= Instruksi Tugas =
Kutip persis bagian potongan dokumen tentang dimensi sosial puasa, mulai dari "Beberapa lesson learn" dan berakhir pada "individual dan komunal.".

Beberapa lesson learn dari puasa dalam konteks dimensi sosial dapat
dilihat dari perintah Tuhan agar manusia dapat menjaga lidahnya dari berkata
yang membuat orang lain sakit hati, atau kata-kata yang akan menimbulkan
permusuhan dan provokasi.
Larangan
Tuhan untuk berkata yang menyakitkan orang lain atau berkata provokatif yang
mengajak orang lain membenci seseorang atau satu golongan, kendati secara
syar’i tidak membatalkan puasa, dimensi sosial puasa menjadi tidak jalan dan
dapat mengurangi kualitas ibadah puasa. Itu merupakan sebuah proses pendidikan
multikultural yang sangat fundamental karena perintah ritual tersebut
benarbenar berdimensi sosial yang sangat esensial, terutama dalam meningkatkan
penghargaan dan respek terhadap hak-hak individual dan komunal.

[Entri Koleksi]

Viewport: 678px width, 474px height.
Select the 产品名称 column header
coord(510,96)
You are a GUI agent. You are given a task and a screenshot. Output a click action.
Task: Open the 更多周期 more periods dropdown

= Hasil Akhir =
Beberapa lesson learn dari puasa dalam konteks dimensi sosial dapat
dilihat dari perintah Tuhan agar manusia dapat menjaga lidahnya dari berkata
yang membuat orang lain sakit hati, atau kata-kata yang akan menimbulkan
permusuhan dan provokasi.
Larangan
Tuhan untuk berkata yang menyakitkan orang lain atau berkata provokatif yang
mengajak orang lain membenci seseorang atau satu golongan, kendati secara
syar’i tidak membatalkan puasa, dimensi sosial puasa menjadi tidak jalan dan
dapat mengurangi kualitas ibadah puasa. Itu merupakan sebuah proses pendidikan
multikultural yang sangat fundamental karena perintah ritual tersebut
benarbenar berdimensi sosial yang sangat esensial, terutama dalam meningkatkan
penghargaan dan respek terhadap hak-hak individual dan komunal.